タールベルク
1812年1月8日、ジュネーヴに生まれる。彼はモーリツ・ディートリヒシュタイン伯爵とヴェッツラー男爵夫人という高貴な身分の男女の落胤と云われている。10歳でウィーンを訪れ宮廷オペラ楽団のファゴット奏者に手ほどきを受けたのち、作曲理論の大家S. ゼヒターと著名なピアニスト兼作曲家フンメルとチェルニーに師事。「難なく」最高の演奏技術を修得したタールベルクは、14歳のときにはサロンの寵児となり16歳で最初の作品を出版した。パリで最初にステージに立ったのは1834年のことである。

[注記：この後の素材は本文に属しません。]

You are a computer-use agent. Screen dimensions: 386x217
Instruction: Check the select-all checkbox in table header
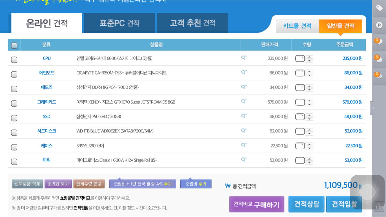14,45
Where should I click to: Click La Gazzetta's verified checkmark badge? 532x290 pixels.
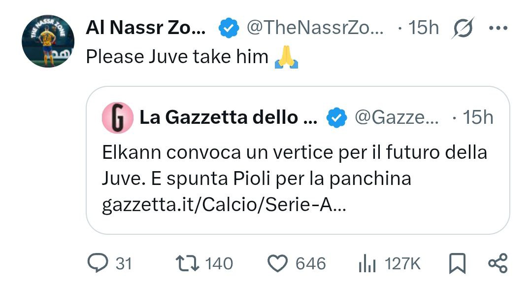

1836年、彼はパリ音楽院ホールの聴衆の耳を釘づけにし、センセーションを巻き起こした。ジャーナリズムはリストと比較してタールベルクを賞賛し、なかば意図的に両者をライバルに仕立て上げようとしたために、スイスに滞在していたリストはパリに駆け付けることとなった。二人の競争はやがて37年、有名なベルジョイオーゾ王妃のサロンで行われた「決闘」に発展した。
■学習・師事歴/作品とその手法/ピアニストとしてのタールベルク1.学習・師事歴
スイス生まれの作曲家。貴族の出だが、私生児として生まれたと考えられている。
10歳の時に、ウィーンで外交官になるための準備教育と共に音楽を学んだ。音楽の基本的な手ほどきをしたのは、宮廷歌劇場のファゴット奏者ミッタークである。音楽理論はジーモン・ゼヒターに、ピアノはフンメルに師事した。その後、パリにてJ. P. プクシスとフレデリック・カルクブレンナーに、ロンドンにてモシェレスにも師事している。
2.作品とその手法
16歳の時に、最初の作品を出版している。ヴィルトゥオーソの慣習に従い、自ら演奏するために、当時のオペラのアリアに基づくファンタジアを数多く作曲した。その際、メロディーはピアノの中音域に配置し、その上下に対位声部をおいたり和声づけを施す手法が多用されている。